9Very similar were the results experimenting with the input output data for the US economy for the years 2007 and 2014 (see Tsoulfidis 2021, ch. 5).

1The author is indebted to Ignacio Perrotini Hernández, Anwar Shaikh and Persefoni Tsaliki for their comments and suggestions. The usual caveat applies.

APPENDIX: SOURCES OF DATA AND ESTIMATING METHODS

The input-output table of 2012 currently the last available benchmark input-output. Table available in BEA in the form of direct requirement input-output matrix, that is, the Leontief inverse. The initial data include 72 industries and we brought it down to 70 by subtracting the last hypothetical industry of households and the fictitious housing industry which has a zero row, and its column contains negligible small numbers. Since we have the Leontief inverse, we need not reconstruct the matrix of input-output coefficients A from scratch through the USE and MAKE matrices, but simply by subtracting from the identity matrix the inverse of the already available Leontief inverse. The 2012 is the last benchmark input-output table and the next one of year 2017 is estimated that will be available in 2023.

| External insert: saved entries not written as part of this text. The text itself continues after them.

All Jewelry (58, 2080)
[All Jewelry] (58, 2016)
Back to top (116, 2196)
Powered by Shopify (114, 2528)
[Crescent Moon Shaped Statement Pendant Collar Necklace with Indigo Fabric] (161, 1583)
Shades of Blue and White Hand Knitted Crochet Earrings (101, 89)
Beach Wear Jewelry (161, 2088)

For the estimation of the matrix of capital stock coefficients for the year 2012 and the other years, we proceed as follows: The vector of investment expenditures for the 70 industries is provided in the use matrix while the vector of capital stock is also available from the BEA. Some adjustments for the retail trade consisting of the industries 28, 29, 30, and 31 (see Table 1 for their nomenclature) had to be made. More specifically, we apportioned the total capital stock of the retail trade to the individual industries (28-31) in proportion to their investment shares. The matrix of fixed capital stock coefficients is derived from the product of the column vector of investment shares of each industry times the row vector of capital stock per unit of output (see also Montibeler and Sánchez, 2014; Tsoulfidis and Paitaridis, 2017; Tsoulfidis and Tsaliki, 2019; Cheng and Li, 2019). Hence, it is important to note for the accuracy of our estimations that the column sums of the resulting square matrix are the same as those that we would have derived had we utilized the more accurate capital flow tables. The rank of the resulting matrix is one as the product of multiplication of two vectors and because of the presence of linear dependence; the maximum eigenvalue of the resulting matrix K[I - A - D - < t >]-1 R -1 is equal to one with zero all the subdominant eigenvalues. The resulting new matrix of capital stock coefficients, K, possesses the properties of the usual capital stock matrices derived and employed in the hitherto empirical studies (see Tsoulfidis and Paitaridis 2017; Mariolis and Tsoulfidis, 2016a, and the literature cited there). The idea is that the investment matrices contain many rows with zero elements (consumer goods and service industries do not produce investment goods) and so the subdominant eigenvalues will be substantially lowered (indistinguishable from zero) than the dominant; this is another way to say that the equilibrium prices are determined almost exclusively by the dominant eigenvalue.

In similar fashion, the matrix of depreciation coefficient, D, was estimated as the product of the column vector of investment shares of each industry times the row vector of depreciation (the total depreciation of the retail trade industry was apportioned to industries 28, 29, 30 and 31) per unit of output.

The total wages are also derived from the industry data available in the BEA site. Each industry's total wages for full time equivalent are divided by the economy-wide average wage estimate at 42,500 USD, the data are from the Social Security Administration, <https://www.ssa.gov/oact/cola/central.html>. The so derived adjusted industry wages are then divided by the respective gross output and we get the employment coefficients that we used in our analysis.

The vector of consumption expenditures of workers is derived by dividing each industry’s personal consumption expenditures by the total personal consumption expenditures. The derived vector of relative weights is multiplied by the economy-wide average real wage.